カボザンチニブがTMEを調整できる能力にもかかわらず、ほとんどのepNETsでは、既存の免疫浸潤が極めて乏しいために、この調整が不十分であることが示唆される。これらの腫瘍の「冷たい」性質は、現在のチェックポイント阻害剤戦略にとって大きな障壁となっている。

膵臓NETsとの比較

興味深いことに、いくつかの研究では、膵臓NETs（pNETs）が膵外NETs（epNETs）よりも特定の組み合わせに対してやや反応性が高いことが示唆されている。本試験が膵外症例に焦点を当てていることは、神経内分泌腫瘍研究における部位特異的調査の必要性を強調している。

結論と今後の方向性

カボザンチニブとニボルマブの組み合わせ療法は、進行性膵外神経内分泌腫瘍患者において有限の客観的な有効性を示した。病勢安定率が高く、生物学的な影響が示されているものの、主要なORR評価項目に達しなかったことから、この組み合わせが一般的なepNET患者集団の新しい標準治療となる可能性は低い。

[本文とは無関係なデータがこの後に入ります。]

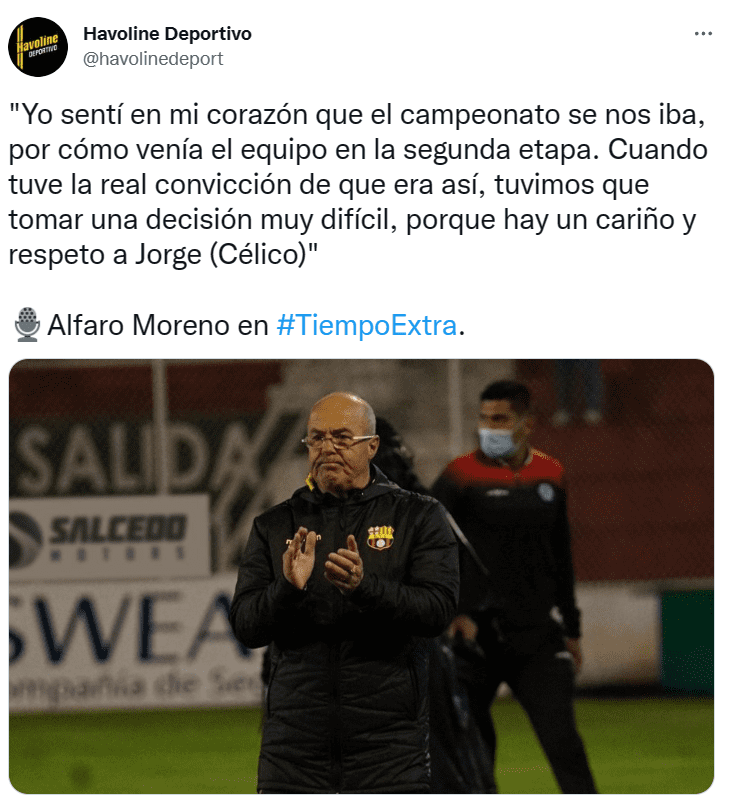Screen dimensions: 731x800
Task: Click the Salcedo Motors logo banner in photo
Action: tap(109, 537)
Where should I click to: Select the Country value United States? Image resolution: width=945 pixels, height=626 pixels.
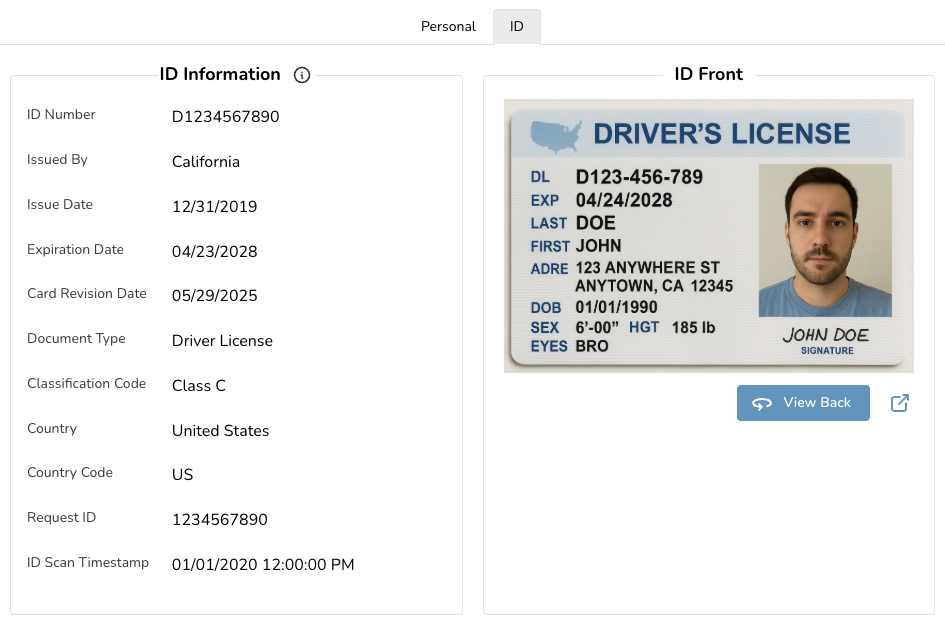[220, 431]
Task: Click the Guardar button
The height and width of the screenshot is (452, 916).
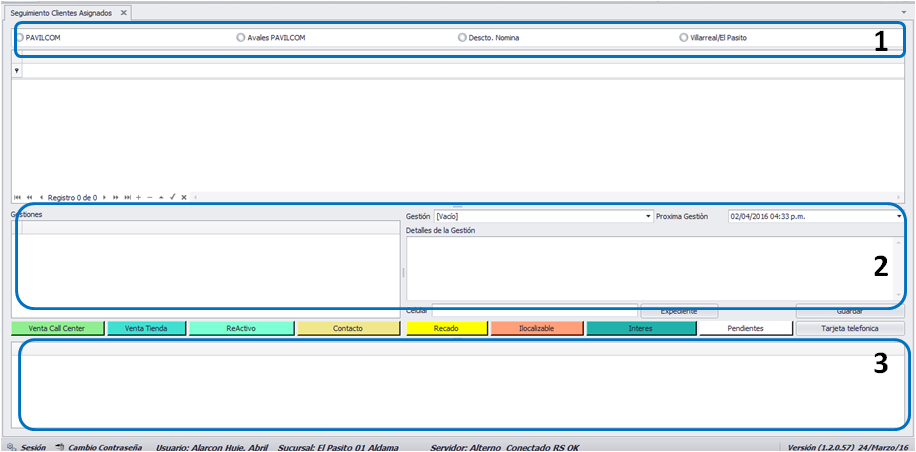Action: point(850,311)
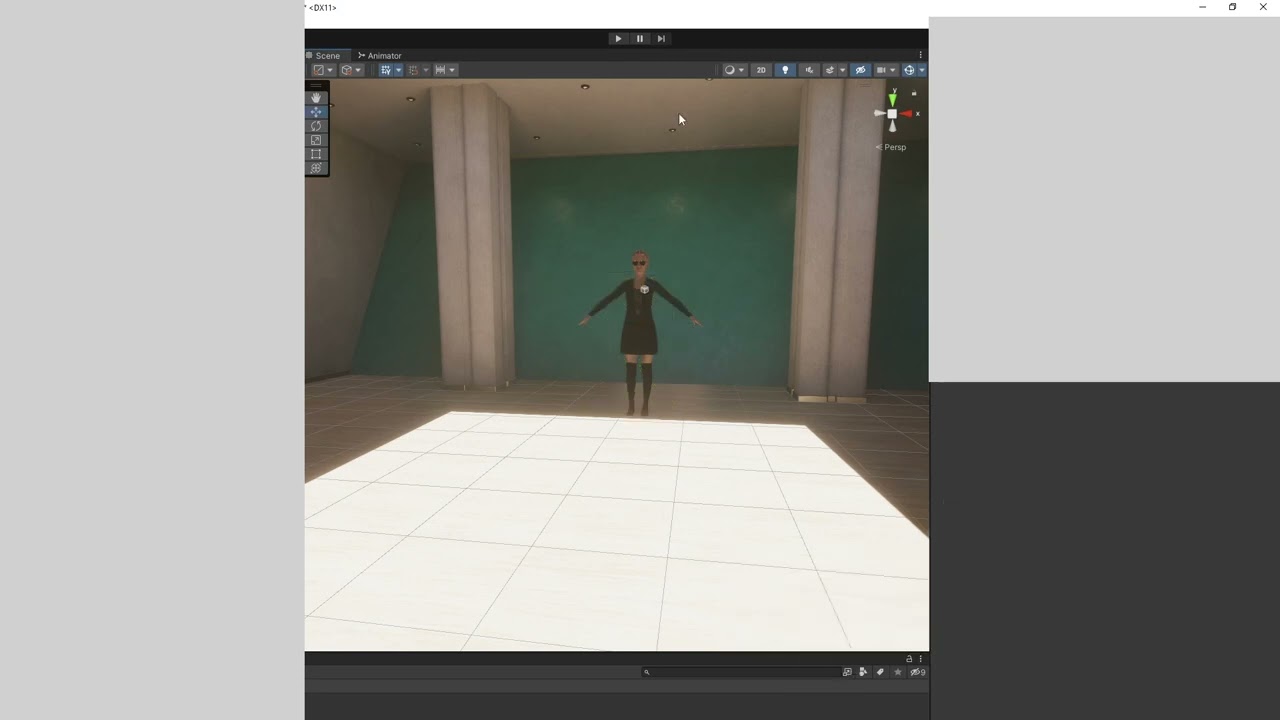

今後の研究では、利益を得る患者の小さなサブセットの同定に焦点を当てる必要があり、より洗練されたゲノミクスやプロテオミクススクリーニングを通じて達成できるかもしれない。さらに、ICIsと双方向抗体、CAR-T細胞療法、新型ワクチンなどを組み合わせた代替戦略が、神経内分泌腫瘍微小環境を真に「温める」ことで持続的な臨床効果を達成する必要がある。

参考文献

Perez KJ, Horick N, Baginska J, et al. Phase II trial of cabozantinib in combination with nivolumab for advanced extrapancreatic neuroendocrine tumors (epNET). Clin Cancer Res. 2025 Nov 20. doi: 10.1158/1078-0432.CCR-25-2337.